EXERCISE BRIEF -
Start with the line that holds "Viewport: 1400px width, 800px". Please copy it and each remaining line below exactly, leaving pictures out.

*** Block opens ***

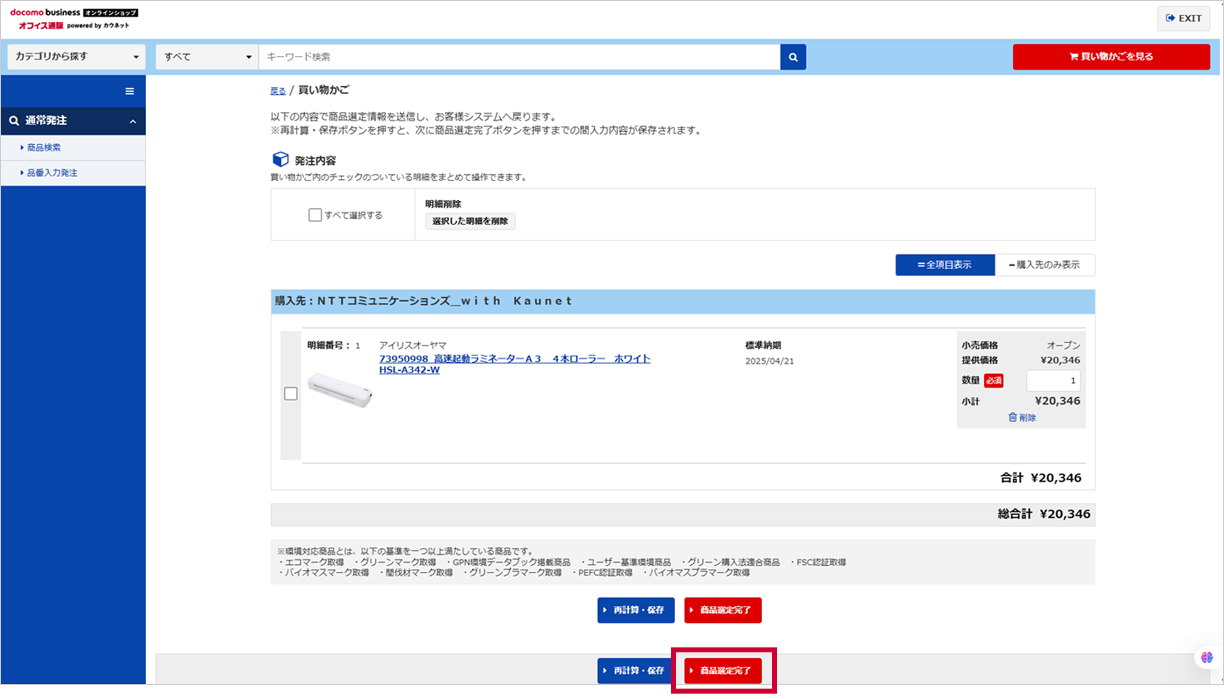The height and width of the screenshot is (699, 1224).
Task: Open the category browse dropdown
Action: (76, 57)
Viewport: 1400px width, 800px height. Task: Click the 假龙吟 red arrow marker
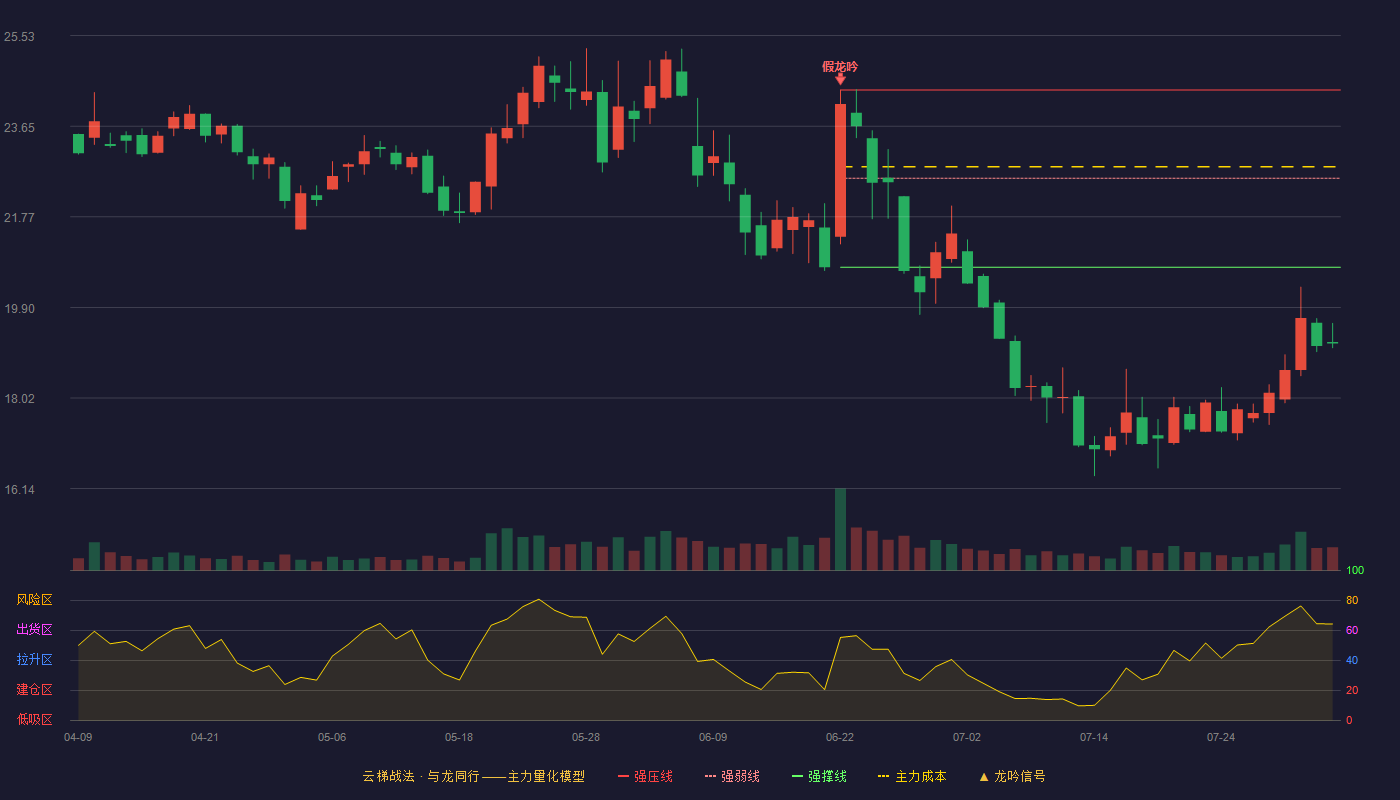point(840,79)
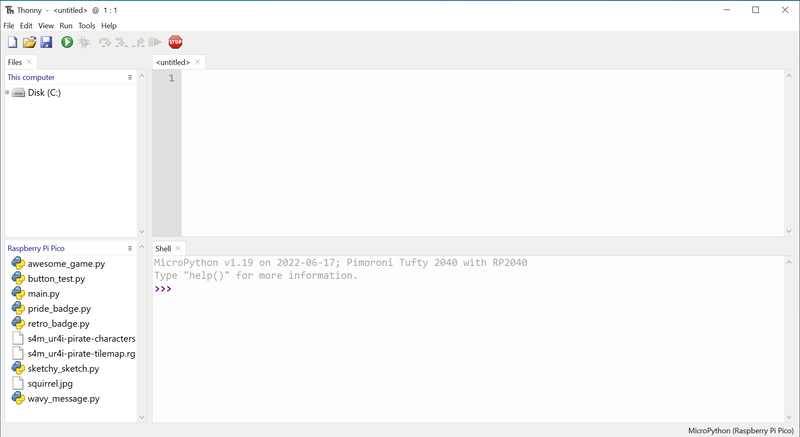Open the interpreter selector in the status bar
800x437 pixels.
740,430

*** Block closes ***

RESULT OF THIS EXERCISE -
Viewport: 1400px width, 800px height. Task: Click the 假龙吟 red arrow marker
point(840,79)
Open the interpreter selector in the status bar
800x437 pixels.
740,430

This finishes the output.